◆ Saved data entries ◆
[Start of section]

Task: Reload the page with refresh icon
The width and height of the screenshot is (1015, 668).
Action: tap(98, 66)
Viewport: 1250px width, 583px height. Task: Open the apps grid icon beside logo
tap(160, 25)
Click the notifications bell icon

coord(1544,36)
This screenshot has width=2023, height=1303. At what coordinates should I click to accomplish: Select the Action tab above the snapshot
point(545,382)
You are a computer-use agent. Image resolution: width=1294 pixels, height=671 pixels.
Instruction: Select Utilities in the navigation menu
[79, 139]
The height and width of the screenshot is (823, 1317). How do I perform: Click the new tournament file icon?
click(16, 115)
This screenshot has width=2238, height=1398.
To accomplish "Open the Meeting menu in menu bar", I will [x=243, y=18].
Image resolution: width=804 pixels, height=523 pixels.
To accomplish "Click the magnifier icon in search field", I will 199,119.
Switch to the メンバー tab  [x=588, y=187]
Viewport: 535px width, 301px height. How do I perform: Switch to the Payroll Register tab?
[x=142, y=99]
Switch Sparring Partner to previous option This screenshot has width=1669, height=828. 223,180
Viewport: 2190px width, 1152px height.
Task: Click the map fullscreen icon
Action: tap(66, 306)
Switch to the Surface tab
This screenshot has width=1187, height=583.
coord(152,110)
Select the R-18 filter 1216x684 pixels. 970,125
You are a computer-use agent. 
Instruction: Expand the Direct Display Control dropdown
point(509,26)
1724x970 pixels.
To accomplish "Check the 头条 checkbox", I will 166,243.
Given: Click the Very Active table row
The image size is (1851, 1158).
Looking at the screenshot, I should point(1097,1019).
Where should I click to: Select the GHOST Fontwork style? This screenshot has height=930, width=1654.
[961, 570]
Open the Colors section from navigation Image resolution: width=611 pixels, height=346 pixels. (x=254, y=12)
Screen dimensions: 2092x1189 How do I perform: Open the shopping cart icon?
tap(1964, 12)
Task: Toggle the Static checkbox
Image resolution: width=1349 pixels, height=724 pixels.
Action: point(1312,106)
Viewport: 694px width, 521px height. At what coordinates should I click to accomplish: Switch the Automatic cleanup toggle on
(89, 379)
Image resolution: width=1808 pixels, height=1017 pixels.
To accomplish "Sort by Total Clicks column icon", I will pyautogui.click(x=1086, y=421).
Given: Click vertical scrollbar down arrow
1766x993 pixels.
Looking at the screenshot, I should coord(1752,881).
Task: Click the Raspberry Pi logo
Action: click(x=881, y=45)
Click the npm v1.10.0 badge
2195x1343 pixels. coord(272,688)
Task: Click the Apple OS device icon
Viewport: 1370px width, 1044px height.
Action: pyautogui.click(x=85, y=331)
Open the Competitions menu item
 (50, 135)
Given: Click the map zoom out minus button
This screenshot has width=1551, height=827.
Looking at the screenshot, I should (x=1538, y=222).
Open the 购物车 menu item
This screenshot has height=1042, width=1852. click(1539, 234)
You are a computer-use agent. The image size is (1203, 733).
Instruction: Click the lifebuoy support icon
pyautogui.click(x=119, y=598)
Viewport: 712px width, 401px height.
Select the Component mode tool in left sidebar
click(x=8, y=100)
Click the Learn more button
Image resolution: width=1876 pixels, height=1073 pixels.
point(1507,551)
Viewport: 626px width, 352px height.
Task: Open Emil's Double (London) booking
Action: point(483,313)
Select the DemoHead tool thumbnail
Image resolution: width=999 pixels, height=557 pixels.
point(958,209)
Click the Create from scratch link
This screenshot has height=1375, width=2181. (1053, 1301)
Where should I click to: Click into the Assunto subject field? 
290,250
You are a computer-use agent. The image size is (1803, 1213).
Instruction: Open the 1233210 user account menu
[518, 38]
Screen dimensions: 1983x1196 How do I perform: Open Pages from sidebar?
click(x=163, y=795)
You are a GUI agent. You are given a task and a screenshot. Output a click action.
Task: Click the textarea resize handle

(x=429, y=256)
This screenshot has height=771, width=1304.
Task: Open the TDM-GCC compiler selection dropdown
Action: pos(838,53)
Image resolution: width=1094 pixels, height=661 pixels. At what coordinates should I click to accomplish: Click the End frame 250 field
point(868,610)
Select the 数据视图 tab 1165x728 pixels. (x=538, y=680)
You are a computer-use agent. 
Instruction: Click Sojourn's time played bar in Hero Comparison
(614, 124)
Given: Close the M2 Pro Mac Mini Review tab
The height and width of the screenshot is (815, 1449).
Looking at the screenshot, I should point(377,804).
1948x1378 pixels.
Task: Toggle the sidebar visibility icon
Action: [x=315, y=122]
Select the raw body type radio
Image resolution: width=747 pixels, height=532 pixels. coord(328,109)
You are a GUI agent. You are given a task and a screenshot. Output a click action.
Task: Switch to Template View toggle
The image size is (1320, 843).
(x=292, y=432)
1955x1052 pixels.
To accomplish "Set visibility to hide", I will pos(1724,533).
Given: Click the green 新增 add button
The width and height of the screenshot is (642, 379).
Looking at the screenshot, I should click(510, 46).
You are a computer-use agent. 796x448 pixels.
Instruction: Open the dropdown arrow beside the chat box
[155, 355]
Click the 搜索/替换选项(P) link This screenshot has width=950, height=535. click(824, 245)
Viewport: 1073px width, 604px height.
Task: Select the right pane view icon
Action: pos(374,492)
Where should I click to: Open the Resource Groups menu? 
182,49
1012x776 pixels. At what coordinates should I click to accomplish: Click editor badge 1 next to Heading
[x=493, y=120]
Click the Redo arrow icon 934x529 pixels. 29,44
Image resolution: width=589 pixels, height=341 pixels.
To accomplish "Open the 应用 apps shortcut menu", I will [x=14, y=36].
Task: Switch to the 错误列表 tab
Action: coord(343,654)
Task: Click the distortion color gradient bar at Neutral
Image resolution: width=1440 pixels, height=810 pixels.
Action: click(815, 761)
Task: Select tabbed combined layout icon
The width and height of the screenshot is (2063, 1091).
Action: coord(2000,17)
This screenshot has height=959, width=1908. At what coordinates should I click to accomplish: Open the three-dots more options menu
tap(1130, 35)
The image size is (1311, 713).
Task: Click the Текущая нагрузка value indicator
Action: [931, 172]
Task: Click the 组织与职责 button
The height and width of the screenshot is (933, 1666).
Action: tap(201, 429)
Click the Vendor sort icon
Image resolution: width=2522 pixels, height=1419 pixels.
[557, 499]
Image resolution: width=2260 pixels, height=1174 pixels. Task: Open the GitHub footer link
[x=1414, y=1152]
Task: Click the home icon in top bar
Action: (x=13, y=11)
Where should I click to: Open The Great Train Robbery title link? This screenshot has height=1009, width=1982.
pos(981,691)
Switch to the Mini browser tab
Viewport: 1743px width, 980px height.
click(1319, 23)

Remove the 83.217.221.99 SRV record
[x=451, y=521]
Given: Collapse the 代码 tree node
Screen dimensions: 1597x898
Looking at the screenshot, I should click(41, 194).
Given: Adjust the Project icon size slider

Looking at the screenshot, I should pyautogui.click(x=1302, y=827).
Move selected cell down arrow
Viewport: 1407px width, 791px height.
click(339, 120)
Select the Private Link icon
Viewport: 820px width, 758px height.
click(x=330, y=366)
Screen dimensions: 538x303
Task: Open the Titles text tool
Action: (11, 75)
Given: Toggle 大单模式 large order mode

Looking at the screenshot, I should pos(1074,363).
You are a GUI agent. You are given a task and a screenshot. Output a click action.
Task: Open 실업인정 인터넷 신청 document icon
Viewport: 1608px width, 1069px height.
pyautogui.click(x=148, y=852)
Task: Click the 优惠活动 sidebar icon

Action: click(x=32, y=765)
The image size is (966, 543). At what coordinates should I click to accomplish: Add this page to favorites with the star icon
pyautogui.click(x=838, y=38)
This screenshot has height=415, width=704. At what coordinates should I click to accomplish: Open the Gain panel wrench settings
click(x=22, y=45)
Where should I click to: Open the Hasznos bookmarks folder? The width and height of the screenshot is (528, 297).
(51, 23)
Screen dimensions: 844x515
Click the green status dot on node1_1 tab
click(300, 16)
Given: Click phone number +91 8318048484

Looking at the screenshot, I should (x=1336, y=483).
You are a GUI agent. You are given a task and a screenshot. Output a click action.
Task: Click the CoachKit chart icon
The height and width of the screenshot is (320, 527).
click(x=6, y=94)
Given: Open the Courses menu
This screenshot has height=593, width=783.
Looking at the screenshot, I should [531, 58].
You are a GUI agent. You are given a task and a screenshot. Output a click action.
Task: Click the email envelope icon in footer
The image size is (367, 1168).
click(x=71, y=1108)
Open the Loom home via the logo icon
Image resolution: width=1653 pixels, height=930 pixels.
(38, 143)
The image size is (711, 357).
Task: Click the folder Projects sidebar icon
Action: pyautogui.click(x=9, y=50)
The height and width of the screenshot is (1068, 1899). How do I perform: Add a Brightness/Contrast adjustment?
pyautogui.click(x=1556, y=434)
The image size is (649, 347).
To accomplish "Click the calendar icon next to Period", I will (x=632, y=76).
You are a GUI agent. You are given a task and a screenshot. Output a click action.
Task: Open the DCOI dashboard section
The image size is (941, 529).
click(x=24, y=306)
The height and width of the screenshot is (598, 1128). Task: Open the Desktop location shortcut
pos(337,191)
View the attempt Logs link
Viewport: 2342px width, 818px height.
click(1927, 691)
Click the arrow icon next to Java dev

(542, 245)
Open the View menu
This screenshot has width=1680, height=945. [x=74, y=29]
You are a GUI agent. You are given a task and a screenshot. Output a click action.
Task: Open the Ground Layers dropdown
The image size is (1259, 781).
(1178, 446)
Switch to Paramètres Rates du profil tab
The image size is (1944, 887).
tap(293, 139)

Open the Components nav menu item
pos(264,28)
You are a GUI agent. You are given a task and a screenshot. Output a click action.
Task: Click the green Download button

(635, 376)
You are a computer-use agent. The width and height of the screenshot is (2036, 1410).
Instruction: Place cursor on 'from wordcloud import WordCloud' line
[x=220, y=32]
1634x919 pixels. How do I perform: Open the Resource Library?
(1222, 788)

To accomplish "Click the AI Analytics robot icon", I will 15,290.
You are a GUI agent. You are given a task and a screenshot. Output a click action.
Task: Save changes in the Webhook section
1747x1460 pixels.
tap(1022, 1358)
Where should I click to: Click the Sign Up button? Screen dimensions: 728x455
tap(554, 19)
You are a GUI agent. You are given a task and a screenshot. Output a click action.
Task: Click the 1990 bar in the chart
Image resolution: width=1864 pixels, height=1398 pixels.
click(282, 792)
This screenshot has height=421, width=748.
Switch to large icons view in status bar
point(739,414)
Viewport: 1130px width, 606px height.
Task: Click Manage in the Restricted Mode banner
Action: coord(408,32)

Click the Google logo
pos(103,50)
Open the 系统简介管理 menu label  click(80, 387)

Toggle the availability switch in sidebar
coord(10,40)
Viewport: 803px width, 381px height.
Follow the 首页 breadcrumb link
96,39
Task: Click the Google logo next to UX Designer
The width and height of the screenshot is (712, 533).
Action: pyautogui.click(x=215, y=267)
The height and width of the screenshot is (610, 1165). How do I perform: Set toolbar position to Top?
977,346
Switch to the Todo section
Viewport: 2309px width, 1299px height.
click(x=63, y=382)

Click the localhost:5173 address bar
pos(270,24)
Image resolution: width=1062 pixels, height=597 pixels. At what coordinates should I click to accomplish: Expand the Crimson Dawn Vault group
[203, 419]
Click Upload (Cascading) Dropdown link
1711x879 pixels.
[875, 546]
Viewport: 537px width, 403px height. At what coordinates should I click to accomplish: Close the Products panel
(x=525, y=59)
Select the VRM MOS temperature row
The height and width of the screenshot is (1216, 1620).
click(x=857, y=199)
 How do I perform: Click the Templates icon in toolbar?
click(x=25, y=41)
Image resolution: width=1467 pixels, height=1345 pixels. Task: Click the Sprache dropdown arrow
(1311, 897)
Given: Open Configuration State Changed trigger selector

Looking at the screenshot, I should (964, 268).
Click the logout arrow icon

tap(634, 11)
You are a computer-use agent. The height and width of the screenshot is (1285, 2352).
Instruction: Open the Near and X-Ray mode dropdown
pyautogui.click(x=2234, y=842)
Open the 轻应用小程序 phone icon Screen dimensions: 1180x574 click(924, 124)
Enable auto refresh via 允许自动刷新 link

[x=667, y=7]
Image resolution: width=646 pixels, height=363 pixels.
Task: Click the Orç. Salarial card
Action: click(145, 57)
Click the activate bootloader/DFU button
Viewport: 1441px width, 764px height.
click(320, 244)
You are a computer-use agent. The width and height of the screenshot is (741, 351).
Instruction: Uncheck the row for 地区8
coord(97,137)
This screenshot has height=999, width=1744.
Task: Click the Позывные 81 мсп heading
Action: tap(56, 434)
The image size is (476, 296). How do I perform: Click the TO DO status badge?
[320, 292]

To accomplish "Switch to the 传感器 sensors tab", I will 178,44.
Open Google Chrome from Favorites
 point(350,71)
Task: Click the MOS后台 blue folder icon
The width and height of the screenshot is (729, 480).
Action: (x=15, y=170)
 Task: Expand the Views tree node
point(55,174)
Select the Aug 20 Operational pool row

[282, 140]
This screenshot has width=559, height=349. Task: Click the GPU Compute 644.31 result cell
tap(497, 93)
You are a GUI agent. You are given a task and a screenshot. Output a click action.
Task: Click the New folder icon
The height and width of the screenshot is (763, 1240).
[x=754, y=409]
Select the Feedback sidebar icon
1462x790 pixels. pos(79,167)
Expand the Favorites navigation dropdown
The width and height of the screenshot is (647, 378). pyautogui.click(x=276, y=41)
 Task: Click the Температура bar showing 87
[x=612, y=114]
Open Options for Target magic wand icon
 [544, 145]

[End of section]

◆ Work required ◆
Scan each line of the entries above for the word "Mini" and report how many lines contain it, with nothing else.

◆ Answer section ◆
2